I assume you want $R\subset S$?
consider $k\subset k[x]$
 
yes yes sorry
k is a field?
 
ye
 
Ah, k has only zero ideal so any prime ideal of k[x] satisfy that condition
zero ideal as prime
 
indeed
 
1:23 AM
Thanks!
 
np
 
@leslietownes I do know about it, but I read Sankappanavars book before I found it, and I wasn't that interested in reading it
but I heard Bergmans book is really good
 
1:39 AM
i used some ideas from it in my thesis. i was a teaching assistant for bergman a few times in the late 1990s. his students tended not to like him personally very much, but they loved his materials. the book is a good book.
 
Any ideas on a simple function $h$ such that $h(z+1) = z^{-1}h(z)$?

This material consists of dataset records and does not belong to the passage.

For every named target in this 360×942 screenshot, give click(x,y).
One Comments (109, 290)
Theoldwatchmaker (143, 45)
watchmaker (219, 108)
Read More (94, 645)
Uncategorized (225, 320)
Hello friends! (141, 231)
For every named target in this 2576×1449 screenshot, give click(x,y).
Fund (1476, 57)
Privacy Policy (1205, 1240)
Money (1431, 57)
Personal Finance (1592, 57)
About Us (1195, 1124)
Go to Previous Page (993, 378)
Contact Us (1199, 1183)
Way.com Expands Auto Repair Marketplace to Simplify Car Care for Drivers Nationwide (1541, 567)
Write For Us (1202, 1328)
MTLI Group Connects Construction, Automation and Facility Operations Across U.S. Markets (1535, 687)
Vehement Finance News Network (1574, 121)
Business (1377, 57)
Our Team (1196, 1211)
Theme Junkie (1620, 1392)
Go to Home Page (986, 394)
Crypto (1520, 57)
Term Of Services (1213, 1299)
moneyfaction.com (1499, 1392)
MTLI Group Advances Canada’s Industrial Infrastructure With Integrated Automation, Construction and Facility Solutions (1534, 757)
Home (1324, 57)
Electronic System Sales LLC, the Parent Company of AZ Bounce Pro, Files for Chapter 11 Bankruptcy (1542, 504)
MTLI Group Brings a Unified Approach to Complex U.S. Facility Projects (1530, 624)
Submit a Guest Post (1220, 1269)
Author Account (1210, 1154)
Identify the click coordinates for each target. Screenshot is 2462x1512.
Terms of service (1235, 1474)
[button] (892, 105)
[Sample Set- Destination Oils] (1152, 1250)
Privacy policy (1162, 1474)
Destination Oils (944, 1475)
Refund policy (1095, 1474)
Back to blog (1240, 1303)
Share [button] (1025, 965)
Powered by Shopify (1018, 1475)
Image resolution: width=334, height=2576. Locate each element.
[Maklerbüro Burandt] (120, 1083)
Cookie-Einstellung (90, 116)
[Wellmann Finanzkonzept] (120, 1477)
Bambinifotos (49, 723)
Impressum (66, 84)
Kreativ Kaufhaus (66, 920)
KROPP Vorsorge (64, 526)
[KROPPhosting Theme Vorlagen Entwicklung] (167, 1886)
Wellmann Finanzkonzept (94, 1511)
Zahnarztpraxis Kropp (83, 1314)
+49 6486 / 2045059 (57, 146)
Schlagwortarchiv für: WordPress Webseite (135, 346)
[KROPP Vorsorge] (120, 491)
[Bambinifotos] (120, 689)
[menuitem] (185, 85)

Kind of like $h(z) = e^{az}$ has $h(z+1) = e^a h(z)$
 
Sounds like $1/\Gamma$.
 
Does it? I figured out the previous question by the way, Ted. It was simple and I was overcomplicating it. All you needed to do was set $f(z) = e^{-az}g(z)$ and it works.
But now I am on a slight extension of this but I can't figure it out. :P
namely given a polynomial p(z), I want to find f such that $f(z+1) = p(z)f(z)$.
(entire f)
Constants are easy to do given what I wrote above.
 
Factor $p$ and then use a product of shifts of $\Gamma$?
 
1:57 AM
that's a clever idea
 
But I can't use the gamma function.
But I am guessing if it works for the gamma function then we can do it with my solution for f for my previous question.
In what way would I shift the Gamma function for it? I don't think shifting the argument works.
 
But why does one want this?
 
I wish I could tell you, Mike. I really do wish I could.
But exercises are exercises, and sometimes they just seem weird.
 
Fair enough, but not enough to hook me on the problem!
 
places Mike's favourite snack on top of the exercise.
By the way, what is everyone's favourite food? I need something new to cook.
 
2:13 AM
Roast duck :)
 
Have you always enjoyed roast duck, or is this a taste you acquired when you were older?
 
Always, and thai spicy duck curry, yum.
 
With a long family history of heart issues I think I'll pass on the duck most days.
 
Yeah, I have heart disease, so it's a rare treat. But, properly cooked, you cook off all the fat .
 
i like sashimi. not sure that it is something to cook. i am fantasizing about ordering it tomorrow
 
2:19 AM
Simple dish: poulet au diable.
You have to buy super fresh sushi-grade fish.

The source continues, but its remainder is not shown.